Little Bobby Cocksworth

 

From The Times, July 1994


Robert Cocksworth, journalist, died of cancer in London on July 6, aged 49. He was born in Kingston-upon-Hull on February 2, 1945.


The clarion call used to ring out in the clubs of Fleet Street: “Step forward, landlord, to receive a signal honour!” Bob Cocksworth was buying a round.

Bow-tied, impeccably dressed, airily flamboyant, the regional editor of the Daily Express made nonsense of the popular image of Grub Street.

Yet his rich and flowery manner concealed a dedicated professionalism and abiding love of newspapers. He had a passion for the vagaries of the English language in equal measure.
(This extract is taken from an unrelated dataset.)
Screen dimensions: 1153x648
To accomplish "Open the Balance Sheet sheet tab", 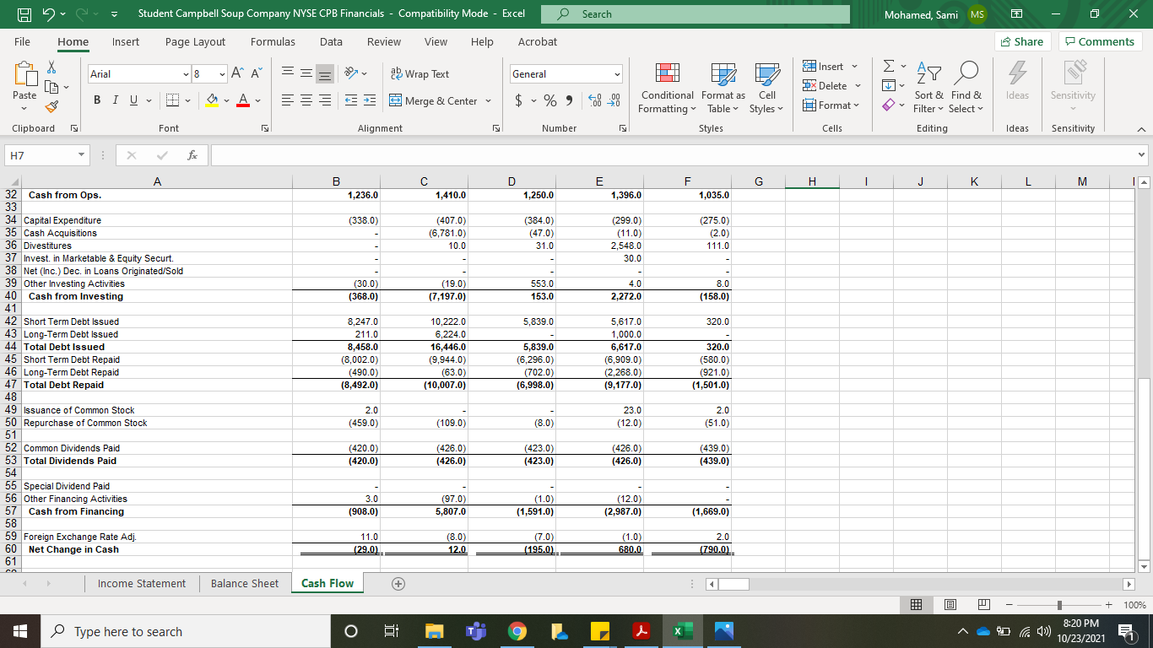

Those sub-editors who failed to meet his exacting standards were described as “hobbledehoys” and “ne’er-do-wells; or, if he was particularly displeased, “krill”. A pretty girl was summed up as “Ah, tinsel of the Universe”.

Cocksworth, the son of a former chief constable of Hull, entered journalism as a cub reporter on the Hull Daily Mail, moving on to the Middlesbrough Evening Gazette as a sub-editor. In 1969 he joined the Daily Express Manchester office where he became the newspaper’s youngest northern sub-editor.

Cocksworth left newspapers in the mid-1970s to join his family’s office equipment business and was appointed chairman of Stockton-on-Tees Round Table in 1984-85.

But his passion for journalism took him back to the Daily Express, moving to London in 1987 where he rapidly rose to become chief sub editor, then deputy night editor before his appointment as regional editor.

Robert Cocksworth is survived by his wife, Linda, and two sons.